THINGS TO DO:
a – Translate this sentence from the passage on Joshua and archaeology into Spanish: "Also the Merneptah Stele, dating to this period, mentions Israel."
b – Summarize the passage on Joshua and archaeology in two sentences.
c – Quote the stretch from "The sixth book" through "during the time of Joshua." in the passage on Joshua and archaeology.

READING TEXT:
<<<<

The sixth book of the Hebrew Bible, The Book of Joshua, explains the the invasion and conquest of Canaan by the Israelites. According to the text, Joshua first sends spies and then later crosses the Jordan river. The Battle of Jericho follows and finally he attains victory at a place called Ai. There are other military campaigns and Joshua leads the confederation of twelve tribes completing the task started by Moses. The book gives credit for all this to Yahweh, for it was he who divided Jordan and broke down the walls of Jericho.
According to Biblical chronology, this destruction of Canaan should have happened in the 13th century BCE, but archaeologists found no evidence of extensive conquest and destruction. Some sites were not even occupied during this period and there were no walls in Jericho during the time of Joshua.
They have found really no evidence of extensive conquest and destruction in thirteenth and twelfth century archaeological layers. Some of the sites that are said to be destroyed by Joshua and the Israelites weren’t even occupied in this period, the late Bronze Age, beginning of the Iron Age; the Iron Age begins around 1200. Excavations at Jericho and Ai indicate that both of these towns were laid waste at least 200 years before the probable time of Joshua; so there weren’t even any walls in Jericho at the time of Joshua. Of 20 identifiable sites that were said to be conquered or captured by Joshua and the next generations, only two show destruction layers for this time, Hazor and Beth-el. And yet interestingly enough, Hazor’s capture described in Joshua is contradicted elsewhere in the Bible, because in Judges 4 and 5, it is still a Canaanite city. It is said there that it is still a Canaanite city and Joshua failed to take it.[Lecture 12 – The Deuteronomistic History: Life in the Land (Joshua and Judges) [October 18, 2006]
Since archaeology disproved the invasion theory, the next best bet was a migration theory. The 13th century BCE was a period of disruption in the Western world. Mycenaean Greece was collapsing; Trojan wars were happening; Hittites were moving to Anatolia and people were migrating from Greece to Egypt, Phoenicia and Canaan. One set of people who arrived by the sea were the Philistines and they settled in what is now the Gaza strip. According to the immigration model, the Israeli settlement happened around the same time as the Egyptian power weakened.
Archaeologists found new settlements all over the region, mostly in the hill country dating to the 13th, 12th and 11th century in the regions which the Bible identifies as Israeli strongholds. This could mean that a new layer of occupation (in the archaeological sense) was created. Also the Merneptah Stele, dating to this period, mentions Israel. There was one problem though: the material goods used by these people were not different from the Canaanites, except for the lack of pig bones. There was no evidence of invasion which could mean that these settlements could have been established peacefully and could have been established not by outsiders, but by from within, just like what happened in Crete with the Minoans.

>>>>

DATASET CONTENT:
<<<<

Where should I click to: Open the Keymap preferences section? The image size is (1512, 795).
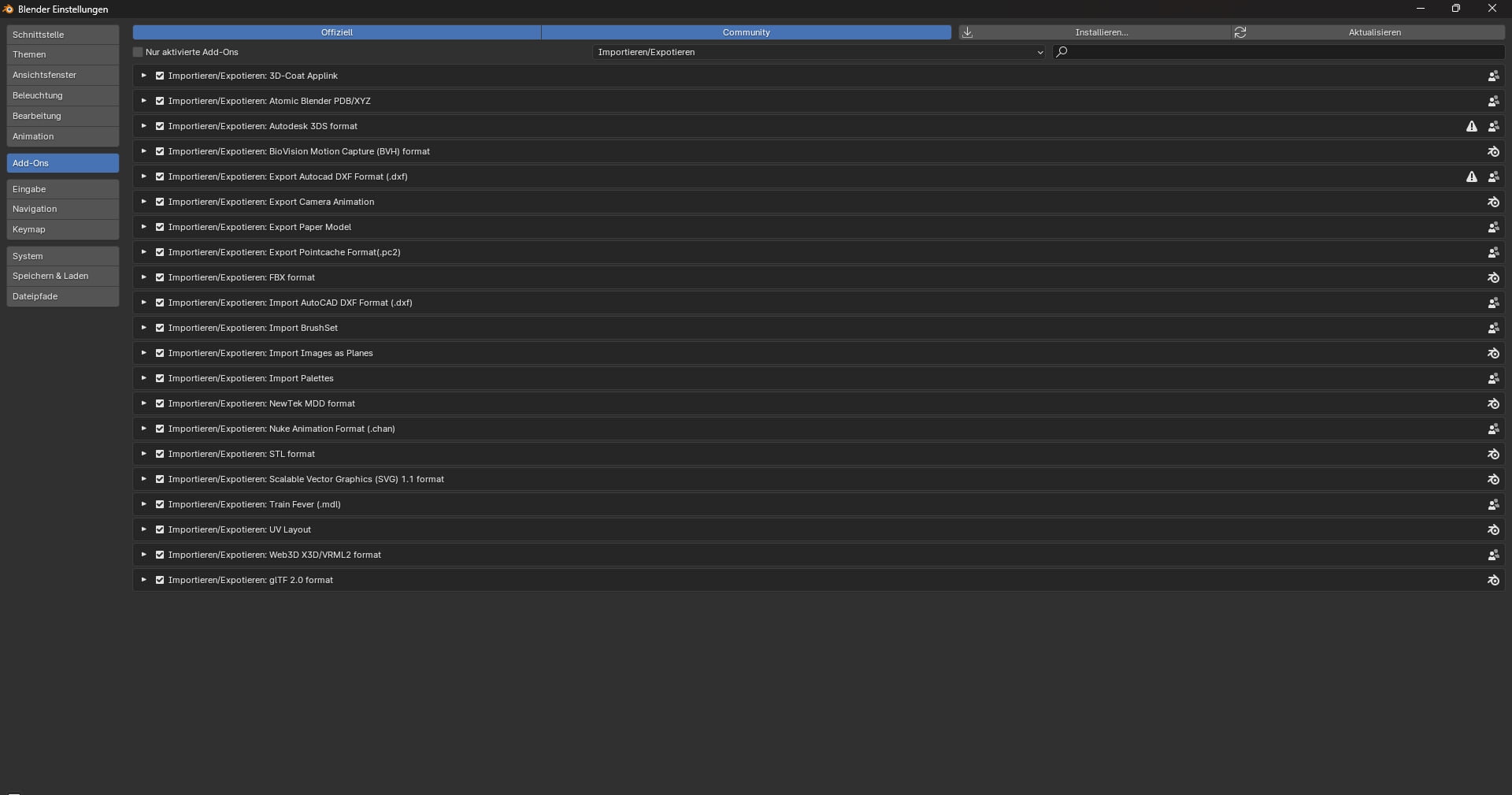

>>>>

TASK-BY-TASK SOLUTIONS:
a – Además, la estela de Merneptah, que data de este período, menciona a Israel.

b – The Book of Joshua describes the Israelite conquest of Canaan, with the crossing of the Jordan, the Battle of Jericho and the victory at Ai, but archaeologists found no evidence of extensive conquest and destruction in the 13th century BCE. With the invasion theory disproved, a migration theory became the next best bet, and new hill-country settlements whose material goods resembled those of the Canaanites could mean that the settlements were established peacefully and from within.

c –
The sixth book of the Hebrew Bible, The Book of Joshua, explains the the invasion and conquest of Canaan by the Israelites. According to the text, Joshua first sends spies and then later crosses the Jordan river. The Battle of Jericho follows and finally he attains victory at a place called Ai. There are other military campaigns and Joshua leads the confederation of twelve tribes completing the task started by Moses. The book gives credit for all this to Yahweh, for it was he who divided Jordan and broke down the walls of Jericho.
According to Biblical chronology, this destruction of Canaan should have happened in the 13th century BCE, but archaeologists found no evidence of extensive conquest and destruction. Some sites were not even occupied during this period and there were no walls in Jericho during the time of Joshua.